To do ::
All lines in the records below from the line with "Select October 19 at $1,899" through the line with "Task: Click the 不透明度 link in control bar" are to be given again exactly, both ends included; the pictures are to be left out.
++++++++
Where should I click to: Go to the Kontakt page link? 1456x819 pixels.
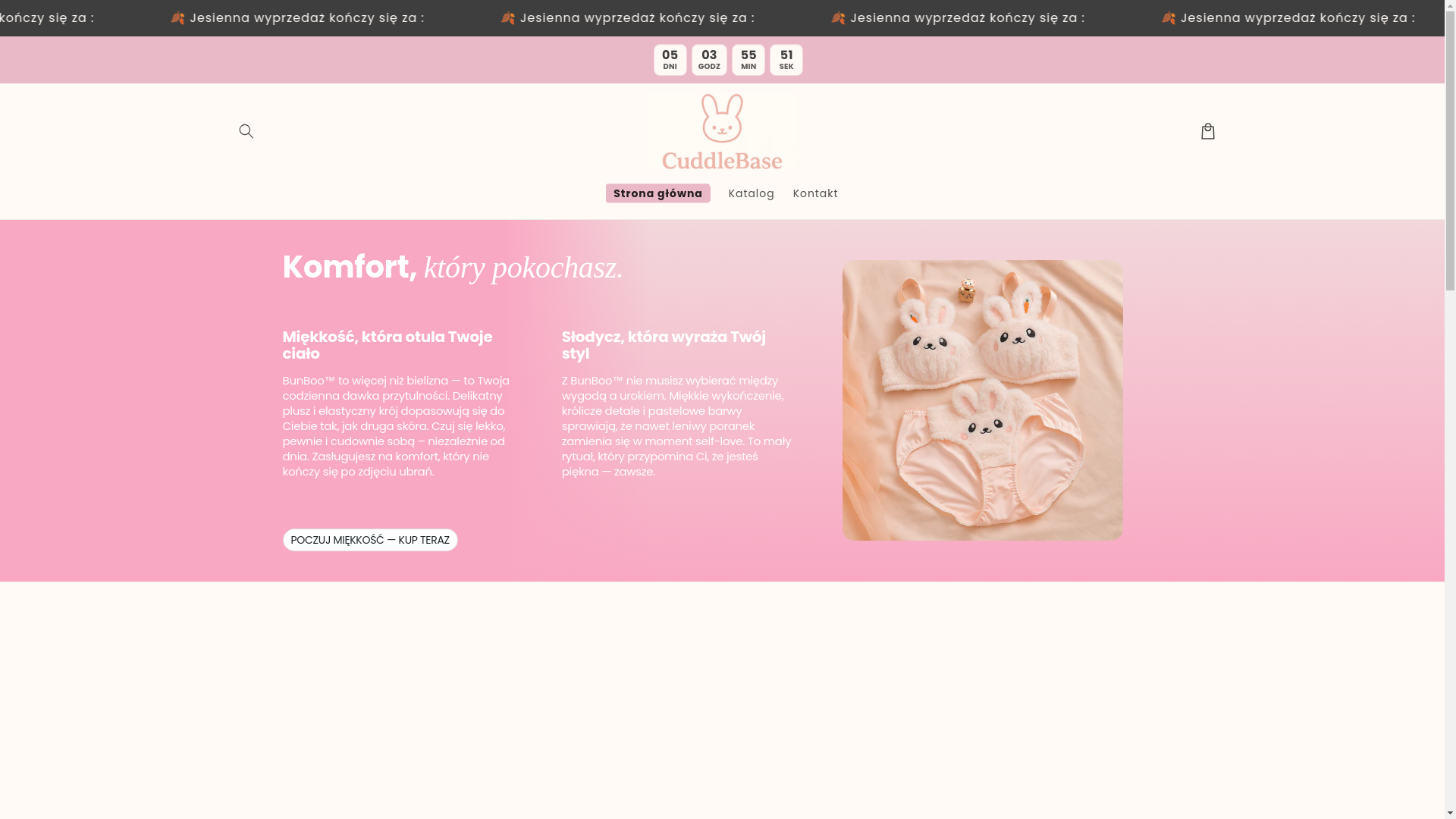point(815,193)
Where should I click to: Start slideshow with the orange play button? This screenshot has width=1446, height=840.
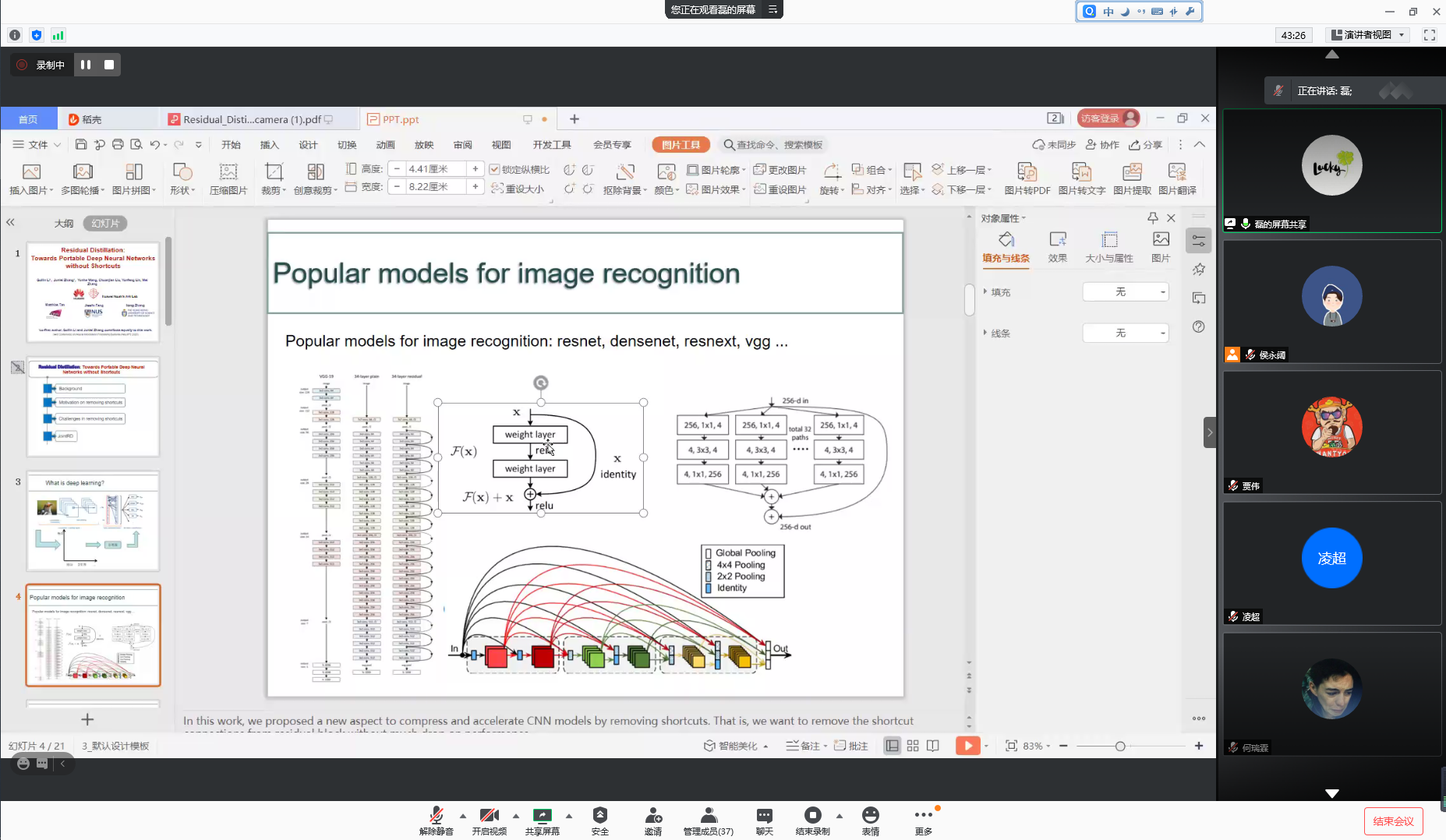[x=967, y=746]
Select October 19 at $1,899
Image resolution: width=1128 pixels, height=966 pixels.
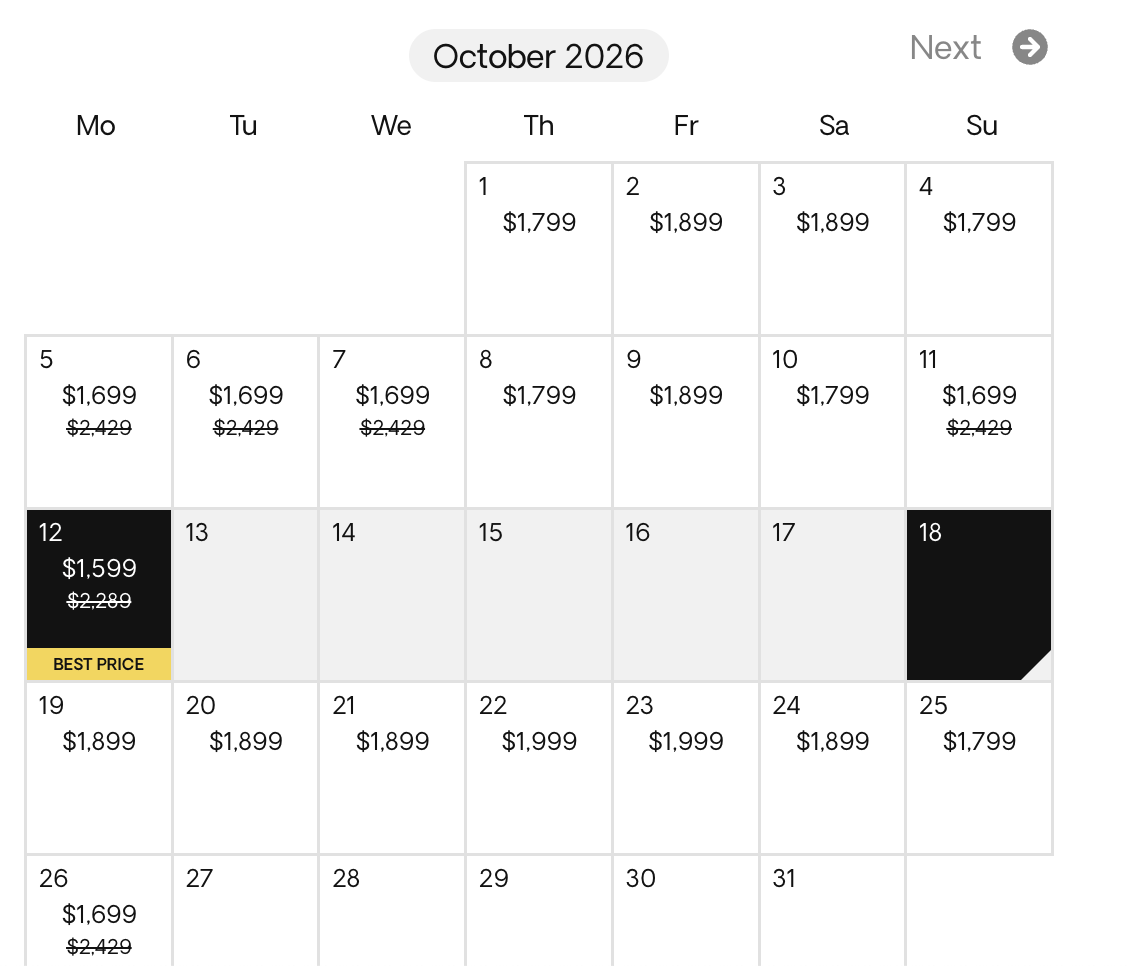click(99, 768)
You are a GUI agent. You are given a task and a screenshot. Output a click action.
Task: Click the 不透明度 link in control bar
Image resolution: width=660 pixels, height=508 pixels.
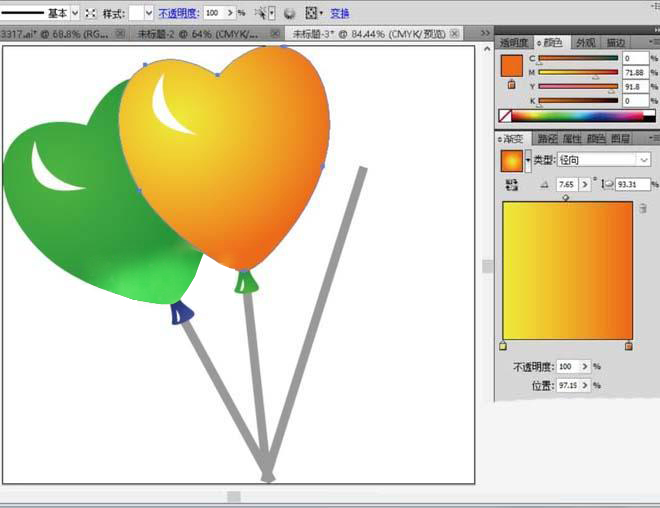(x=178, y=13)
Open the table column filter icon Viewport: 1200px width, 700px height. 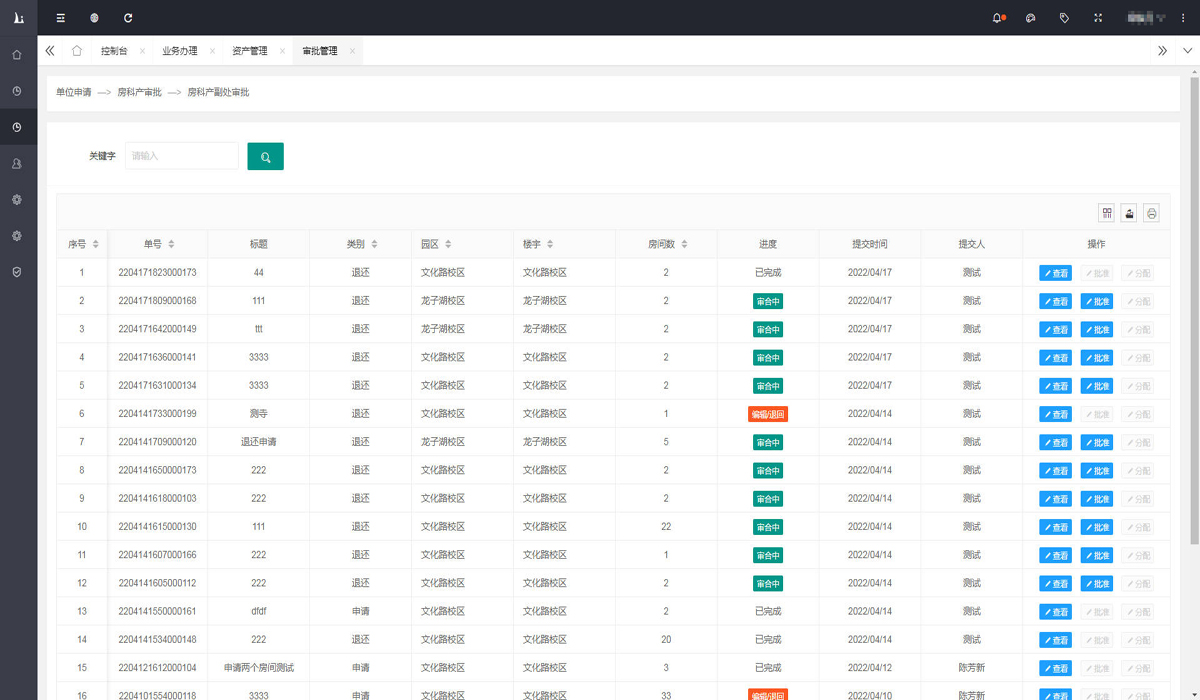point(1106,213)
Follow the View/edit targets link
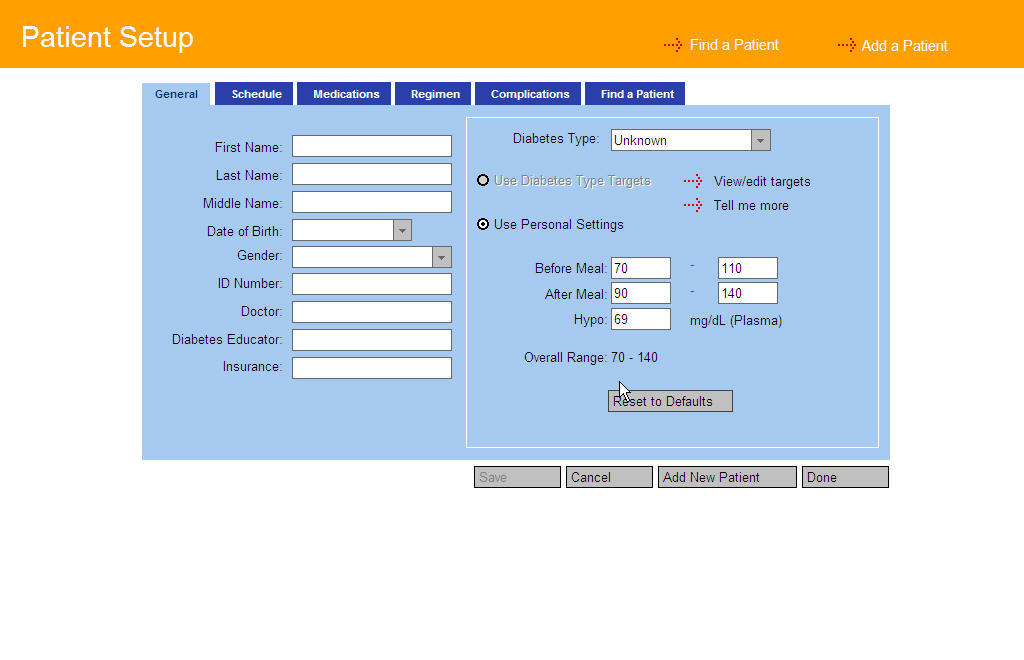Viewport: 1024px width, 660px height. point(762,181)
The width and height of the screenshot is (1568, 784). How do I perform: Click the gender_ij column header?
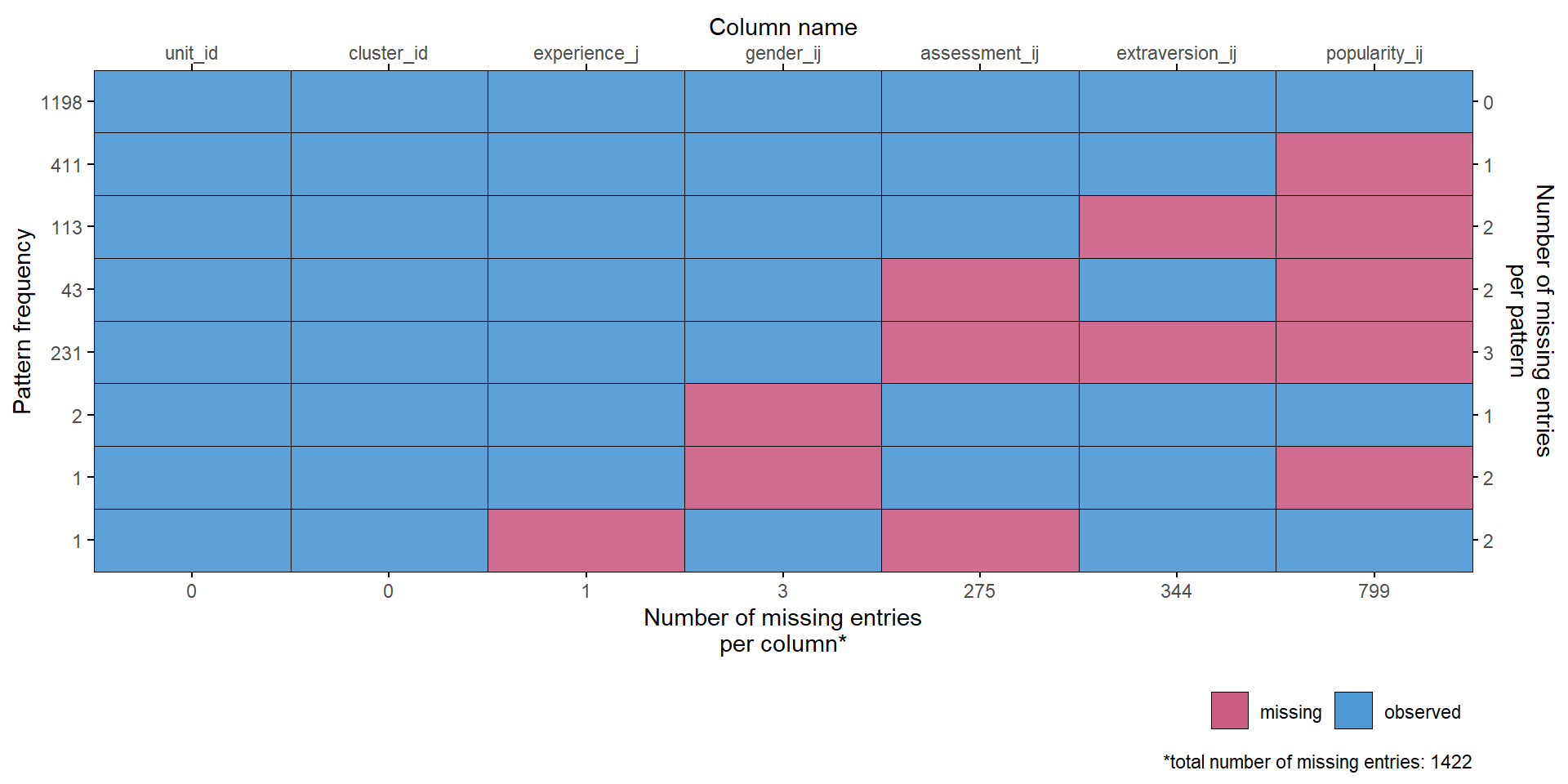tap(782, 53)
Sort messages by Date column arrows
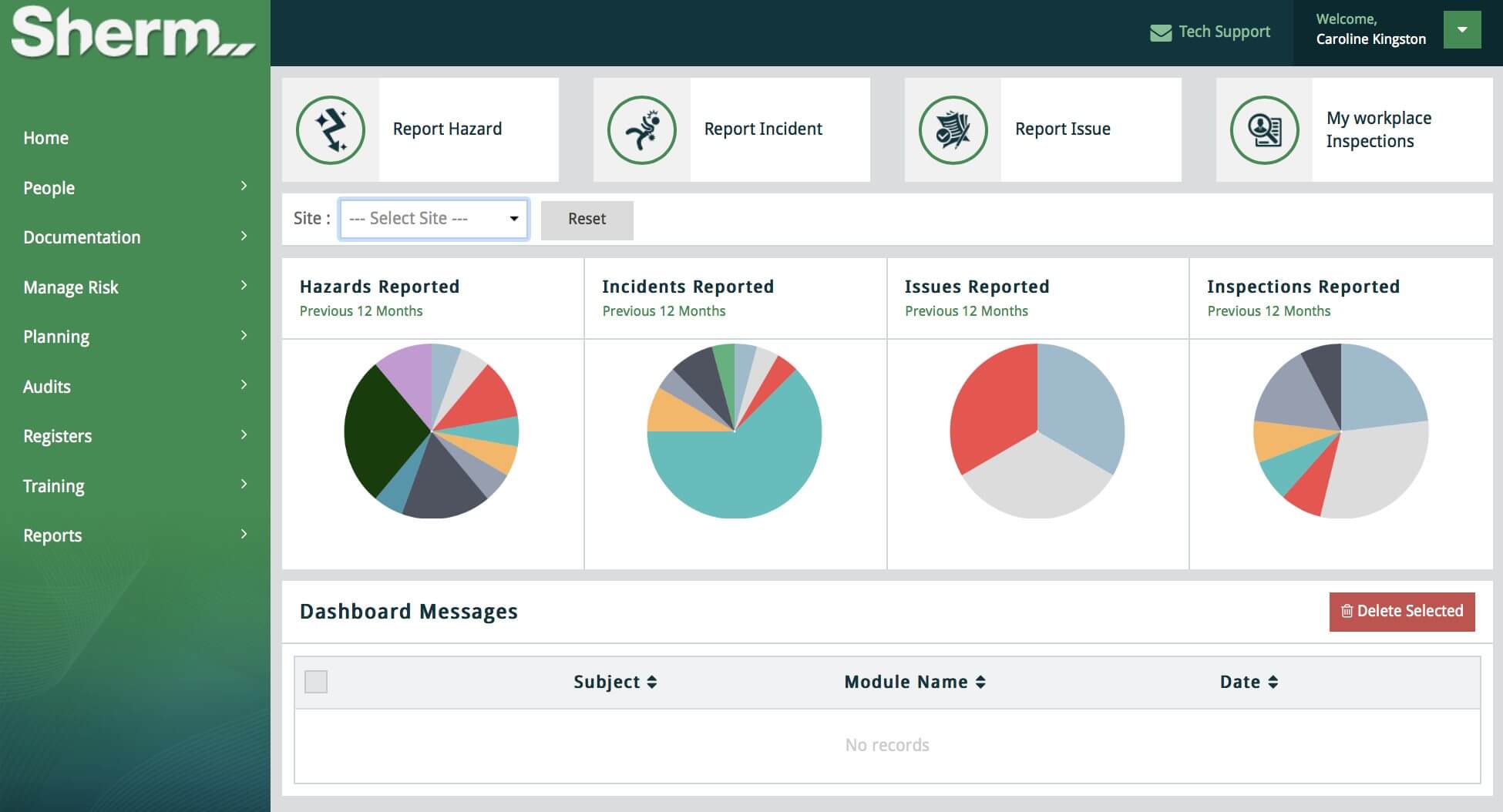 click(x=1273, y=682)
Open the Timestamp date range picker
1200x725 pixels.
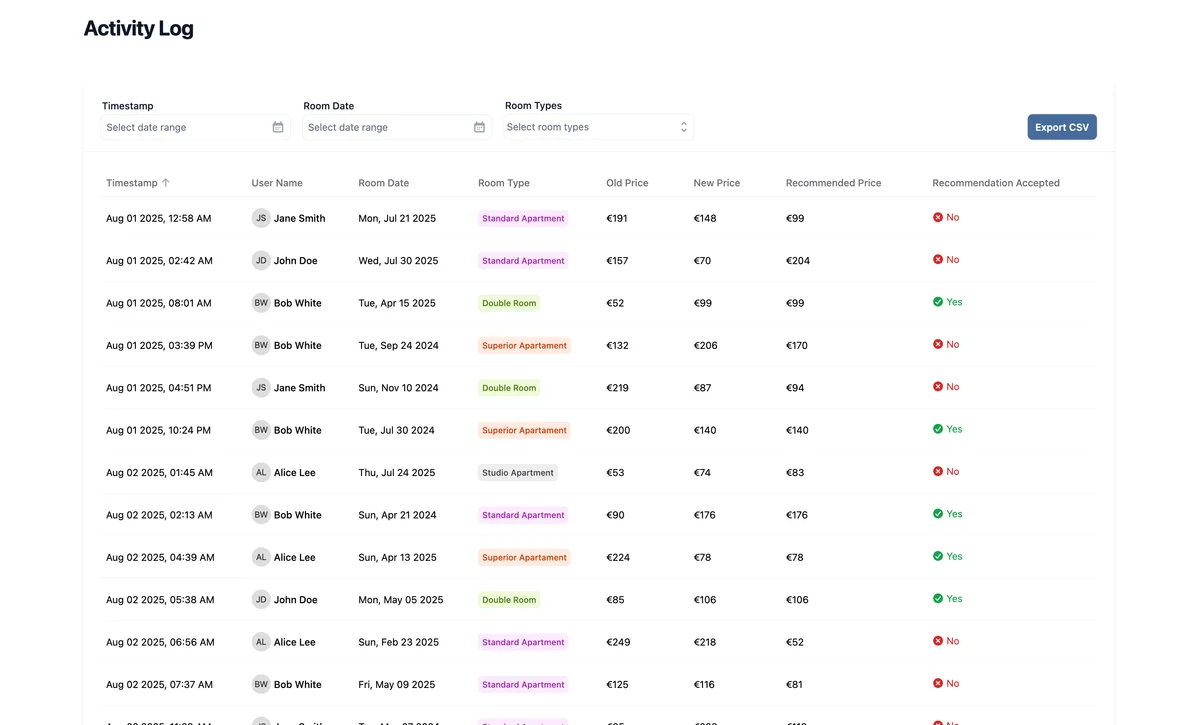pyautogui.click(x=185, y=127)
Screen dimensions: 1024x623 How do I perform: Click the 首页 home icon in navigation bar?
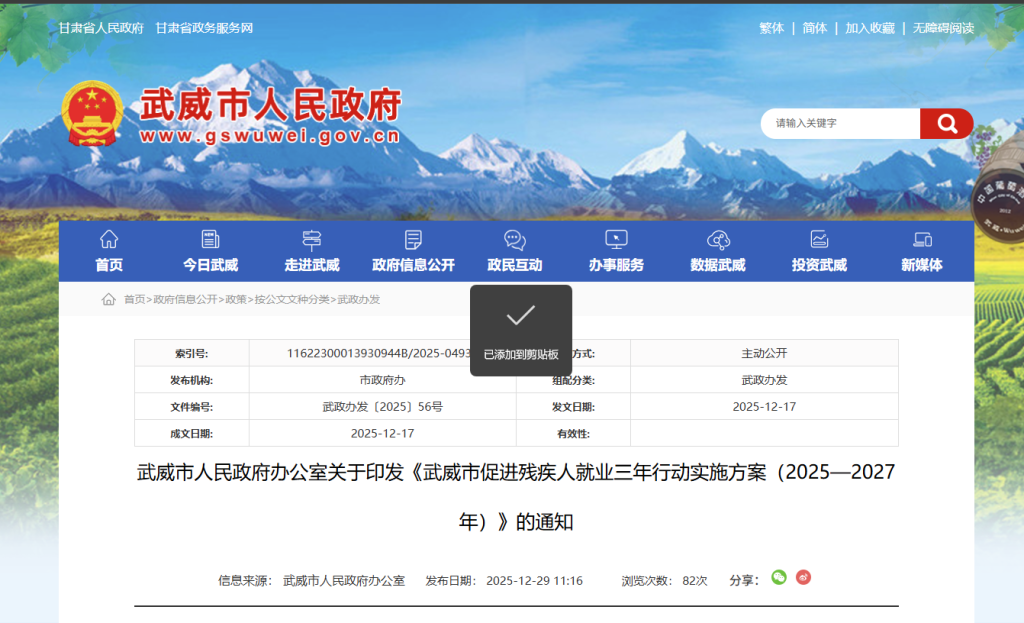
++++++++
Written response ::
Select October 19 at $1,899
Image resolution: width=1128 pixels, height=966 pixels.
click(99, 768)
You are a GUI agent. You are given a task and a screenshot. Output a click action.
Task: Click the 不透明度 link in control bar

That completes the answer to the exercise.